> What the task requires
Set down exactly the lines in the records below that run from the line with "Asociados (106, 1405)" to the line with "xeonapp.com (407, 1290)", inclusive, and nothing more.

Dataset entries

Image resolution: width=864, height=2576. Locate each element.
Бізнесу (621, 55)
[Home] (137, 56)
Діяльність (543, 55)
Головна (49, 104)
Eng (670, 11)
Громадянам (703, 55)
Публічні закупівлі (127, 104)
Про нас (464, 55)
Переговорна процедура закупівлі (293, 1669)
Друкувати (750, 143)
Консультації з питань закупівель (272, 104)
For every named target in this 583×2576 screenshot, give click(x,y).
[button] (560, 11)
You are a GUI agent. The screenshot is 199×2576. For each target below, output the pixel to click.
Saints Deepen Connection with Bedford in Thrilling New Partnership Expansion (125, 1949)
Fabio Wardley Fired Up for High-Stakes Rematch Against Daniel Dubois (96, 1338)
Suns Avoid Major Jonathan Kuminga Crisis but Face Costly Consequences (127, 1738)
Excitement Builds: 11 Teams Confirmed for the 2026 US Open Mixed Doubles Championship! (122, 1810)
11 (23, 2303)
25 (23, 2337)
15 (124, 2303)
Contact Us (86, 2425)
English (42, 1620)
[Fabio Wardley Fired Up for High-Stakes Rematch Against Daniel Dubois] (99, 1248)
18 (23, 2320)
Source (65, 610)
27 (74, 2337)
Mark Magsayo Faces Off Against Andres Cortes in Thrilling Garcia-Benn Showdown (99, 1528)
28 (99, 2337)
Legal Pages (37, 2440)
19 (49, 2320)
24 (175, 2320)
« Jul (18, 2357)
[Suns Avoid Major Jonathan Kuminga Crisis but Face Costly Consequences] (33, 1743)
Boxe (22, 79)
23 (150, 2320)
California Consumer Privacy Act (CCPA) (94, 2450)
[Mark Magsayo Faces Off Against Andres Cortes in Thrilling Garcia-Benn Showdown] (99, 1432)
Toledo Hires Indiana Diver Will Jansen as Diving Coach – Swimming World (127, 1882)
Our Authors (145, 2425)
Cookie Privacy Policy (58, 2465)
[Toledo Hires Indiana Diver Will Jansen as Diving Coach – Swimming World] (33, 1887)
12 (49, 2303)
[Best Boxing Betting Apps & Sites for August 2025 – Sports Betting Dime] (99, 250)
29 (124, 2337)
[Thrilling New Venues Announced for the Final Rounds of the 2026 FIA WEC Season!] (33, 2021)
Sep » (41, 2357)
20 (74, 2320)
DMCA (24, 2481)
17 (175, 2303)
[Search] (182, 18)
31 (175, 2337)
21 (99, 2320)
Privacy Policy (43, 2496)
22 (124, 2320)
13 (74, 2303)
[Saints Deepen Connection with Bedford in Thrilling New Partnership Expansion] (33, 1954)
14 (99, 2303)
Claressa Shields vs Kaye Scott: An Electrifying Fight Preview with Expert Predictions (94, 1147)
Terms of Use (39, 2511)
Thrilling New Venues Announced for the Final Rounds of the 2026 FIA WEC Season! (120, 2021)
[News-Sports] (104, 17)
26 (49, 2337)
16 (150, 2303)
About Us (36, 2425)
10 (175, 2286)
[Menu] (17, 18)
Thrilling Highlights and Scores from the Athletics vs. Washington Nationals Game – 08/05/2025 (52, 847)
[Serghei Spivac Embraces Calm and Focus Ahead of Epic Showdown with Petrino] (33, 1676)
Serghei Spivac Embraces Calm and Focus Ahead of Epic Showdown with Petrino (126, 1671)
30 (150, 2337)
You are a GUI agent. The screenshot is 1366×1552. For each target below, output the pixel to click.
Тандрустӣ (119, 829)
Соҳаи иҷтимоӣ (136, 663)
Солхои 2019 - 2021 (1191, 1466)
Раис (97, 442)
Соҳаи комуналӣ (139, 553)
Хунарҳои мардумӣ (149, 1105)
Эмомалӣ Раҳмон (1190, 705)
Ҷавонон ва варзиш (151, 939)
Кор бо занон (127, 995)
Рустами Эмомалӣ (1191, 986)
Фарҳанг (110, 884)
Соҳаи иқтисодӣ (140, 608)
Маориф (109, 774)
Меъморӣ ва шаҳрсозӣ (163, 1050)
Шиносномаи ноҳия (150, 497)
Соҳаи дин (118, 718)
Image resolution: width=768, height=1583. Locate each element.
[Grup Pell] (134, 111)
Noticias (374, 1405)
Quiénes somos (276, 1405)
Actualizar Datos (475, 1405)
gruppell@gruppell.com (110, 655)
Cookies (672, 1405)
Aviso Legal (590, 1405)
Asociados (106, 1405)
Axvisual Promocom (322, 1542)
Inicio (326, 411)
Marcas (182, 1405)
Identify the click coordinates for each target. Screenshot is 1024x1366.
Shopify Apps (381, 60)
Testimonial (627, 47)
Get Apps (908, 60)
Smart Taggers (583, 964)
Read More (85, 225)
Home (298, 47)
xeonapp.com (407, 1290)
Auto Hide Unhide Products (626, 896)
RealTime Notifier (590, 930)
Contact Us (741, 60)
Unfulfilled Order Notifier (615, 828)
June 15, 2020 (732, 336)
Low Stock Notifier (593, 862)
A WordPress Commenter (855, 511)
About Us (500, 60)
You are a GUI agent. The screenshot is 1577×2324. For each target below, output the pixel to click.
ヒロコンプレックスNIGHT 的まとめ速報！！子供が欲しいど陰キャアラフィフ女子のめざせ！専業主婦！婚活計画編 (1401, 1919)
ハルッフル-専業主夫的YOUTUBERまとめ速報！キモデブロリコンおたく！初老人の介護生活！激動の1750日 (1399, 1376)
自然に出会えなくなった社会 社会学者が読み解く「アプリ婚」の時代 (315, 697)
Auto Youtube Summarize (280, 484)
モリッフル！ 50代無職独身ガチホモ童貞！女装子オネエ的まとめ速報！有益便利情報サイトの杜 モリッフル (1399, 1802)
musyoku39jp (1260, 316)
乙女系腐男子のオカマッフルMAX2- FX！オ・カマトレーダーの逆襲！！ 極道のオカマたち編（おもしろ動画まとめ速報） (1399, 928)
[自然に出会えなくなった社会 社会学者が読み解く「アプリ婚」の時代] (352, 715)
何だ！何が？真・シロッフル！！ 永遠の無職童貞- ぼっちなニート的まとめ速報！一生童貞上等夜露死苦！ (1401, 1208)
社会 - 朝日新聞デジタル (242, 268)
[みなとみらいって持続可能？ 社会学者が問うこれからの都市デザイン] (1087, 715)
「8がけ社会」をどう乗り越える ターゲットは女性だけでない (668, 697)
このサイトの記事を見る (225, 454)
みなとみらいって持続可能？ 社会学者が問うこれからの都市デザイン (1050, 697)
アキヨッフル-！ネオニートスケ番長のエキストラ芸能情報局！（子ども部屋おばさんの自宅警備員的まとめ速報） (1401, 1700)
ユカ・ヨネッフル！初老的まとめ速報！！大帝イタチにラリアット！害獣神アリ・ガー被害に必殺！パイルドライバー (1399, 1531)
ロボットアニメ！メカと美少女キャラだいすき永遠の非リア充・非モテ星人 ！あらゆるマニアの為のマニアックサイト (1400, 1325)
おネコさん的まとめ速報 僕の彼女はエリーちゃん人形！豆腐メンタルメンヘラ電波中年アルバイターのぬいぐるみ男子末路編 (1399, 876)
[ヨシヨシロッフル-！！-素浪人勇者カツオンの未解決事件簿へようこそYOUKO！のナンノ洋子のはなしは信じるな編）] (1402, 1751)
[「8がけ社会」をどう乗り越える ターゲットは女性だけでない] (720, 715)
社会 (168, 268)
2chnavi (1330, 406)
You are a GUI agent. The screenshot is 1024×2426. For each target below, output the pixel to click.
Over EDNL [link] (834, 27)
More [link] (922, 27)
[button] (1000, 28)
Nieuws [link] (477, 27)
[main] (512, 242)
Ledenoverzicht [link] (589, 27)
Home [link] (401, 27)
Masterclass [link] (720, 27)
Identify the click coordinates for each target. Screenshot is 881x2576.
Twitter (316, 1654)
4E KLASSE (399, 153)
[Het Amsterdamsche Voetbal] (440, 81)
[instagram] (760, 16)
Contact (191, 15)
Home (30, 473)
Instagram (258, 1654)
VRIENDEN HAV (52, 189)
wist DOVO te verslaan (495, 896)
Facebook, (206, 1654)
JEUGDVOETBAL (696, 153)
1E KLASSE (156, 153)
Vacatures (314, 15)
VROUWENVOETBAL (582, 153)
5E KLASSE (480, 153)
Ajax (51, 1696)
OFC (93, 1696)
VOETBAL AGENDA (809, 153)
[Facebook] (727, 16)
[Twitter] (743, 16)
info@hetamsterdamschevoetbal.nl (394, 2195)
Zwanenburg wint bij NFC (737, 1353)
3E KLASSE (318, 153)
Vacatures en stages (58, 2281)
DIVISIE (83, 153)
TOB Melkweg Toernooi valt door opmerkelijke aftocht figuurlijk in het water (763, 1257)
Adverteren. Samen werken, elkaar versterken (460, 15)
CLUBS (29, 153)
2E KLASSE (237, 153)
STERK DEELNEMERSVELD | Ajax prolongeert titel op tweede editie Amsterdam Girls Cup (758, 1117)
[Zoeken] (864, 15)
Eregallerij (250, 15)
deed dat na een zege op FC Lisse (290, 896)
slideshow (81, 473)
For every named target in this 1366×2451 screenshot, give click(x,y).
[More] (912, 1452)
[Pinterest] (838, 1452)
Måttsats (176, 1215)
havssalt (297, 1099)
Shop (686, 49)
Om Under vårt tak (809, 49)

> Written reply
Asociados (106, 1405)
Axvisual Promocom (322, 1542)
Inicio (326, 411)
Marcas (182, 1405)
Identify the click coordinates for each target. Screenshot is 1024x1366.
Shopify Apps (381, 60)
Testimonial (627, 47)
Get Apps (908, 60)
Smart Taggers (583, 964)
Read More (85, 225)
Home (298, 47)
xeonapp.com (407, 1290)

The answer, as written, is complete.